“It is too late, Tito. There is no killing the suspicion that deceit has once begotten. And now I know everything. I know who that old man was: he was your father, to whom you owe everything—to whom you owe more than if you had been his own child. By the side of that, it is a small thing that you broke my trust and my father’s. As long as you deny the truth about that old man, there is a horror rising between us: the law that should make us one can never be obeyed. I too am a human being. I have a soul of my own that abhors your actions. Our union is a pretence—as if a perpetual lie could be a sacred marriage.”
Tito did not answer immediately. When he did speak it was with a calculated caution, that was stimulated by alarm.
“And you mean to carry out that independence by quitting me, I presume?”
“I desire to quit you,” said Romola, impetuously.
“And supposing I do not submit to part with what the law gives me some security for retaining? You will then, of course, proclaim your reasons in the ear of all Florence. You will bring forward your mad assassin, who is doubtless ready to obey your call, and you will tell the world that you believe his testimony because he is so rational as to desire to assassinate me. You will first inform the Signoria that I am a Medicean conspirator, and then you will inform the Mediceans that I have betrayed them, and in both cases you will offer the excellent proof that you believe me capable in general of everything bad. It will certainly be a striking position for a wife to adopt. And if, on such evidence, you succeed in holding me up to infamy, you will have surpassed all the heroines of the Greek drama.”

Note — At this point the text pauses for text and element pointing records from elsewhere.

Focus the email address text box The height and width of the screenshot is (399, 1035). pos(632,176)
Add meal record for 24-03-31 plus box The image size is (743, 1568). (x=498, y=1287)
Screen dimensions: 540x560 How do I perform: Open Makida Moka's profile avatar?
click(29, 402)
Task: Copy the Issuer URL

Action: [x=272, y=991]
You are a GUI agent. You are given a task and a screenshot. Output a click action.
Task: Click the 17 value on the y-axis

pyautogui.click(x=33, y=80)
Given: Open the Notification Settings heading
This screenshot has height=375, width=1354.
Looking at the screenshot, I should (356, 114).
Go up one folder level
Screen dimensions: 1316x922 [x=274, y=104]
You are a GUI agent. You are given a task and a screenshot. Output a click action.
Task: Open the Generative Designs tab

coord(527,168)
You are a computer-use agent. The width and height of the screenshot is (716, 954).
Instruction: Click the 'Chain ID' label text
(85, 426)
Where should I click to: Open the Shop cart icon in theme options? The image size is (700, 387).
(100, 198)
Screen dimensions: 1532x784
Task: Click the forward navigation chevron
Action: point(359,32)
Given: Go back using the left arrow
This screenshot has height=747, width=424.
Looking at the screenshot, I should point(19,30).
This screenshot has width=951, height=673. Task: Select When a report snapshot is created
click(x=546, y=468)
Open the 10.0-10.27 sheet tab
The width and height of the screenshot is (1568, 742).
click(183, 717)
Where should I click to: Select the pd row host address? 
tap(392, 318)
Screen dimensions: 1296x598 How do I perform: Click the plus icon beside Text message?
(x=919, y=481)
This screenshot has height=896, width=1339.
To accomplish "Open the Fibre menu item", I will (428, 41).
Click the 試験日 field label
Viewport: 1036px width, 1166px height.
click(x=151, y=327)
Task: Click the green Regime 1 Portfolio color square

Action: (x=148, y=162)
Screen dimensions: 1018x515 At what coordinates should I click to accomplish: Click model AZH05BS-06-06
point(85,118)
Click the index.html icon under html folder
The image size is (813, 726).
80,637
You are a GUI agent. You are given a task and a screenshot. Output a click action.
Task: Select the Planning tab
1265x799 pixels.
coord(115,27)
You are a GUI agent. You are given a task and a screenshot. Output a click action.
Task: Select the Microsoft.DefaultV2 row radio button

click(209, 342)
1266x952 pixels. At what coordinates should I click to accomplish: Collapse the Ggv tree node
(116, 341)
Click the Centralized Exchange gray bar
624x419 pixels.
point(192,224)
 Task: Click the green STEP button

He paused a moment, but she stood mute. He went on with the sense of mastery.
“I believe you have no other grievance against me—except that I have failed in fulfilling some lofty indefinite conditions on which you gave me your wifely affection, so that, by withdrawing it, you have gradually reduced me to the careful supply of your wants as a fair Piagnone of high condition and liberal charities. I think your success in gibbeting me is not certain. But doubtless you would begin by winning the ear of Messer Bernardo del Nero?”
“Why do I speak of anything?” cried Romola, in anguish, sinking on her chair again. “It is hateful in me to be thinking of myself.”
She did not notice when Tito left the room, or know how long it was before the door opened to admit Monna Brigida. But in that instant she started up and said—
“Cousin, we must go to San Marco directly. I must see my confessor, Fra Salvestro.”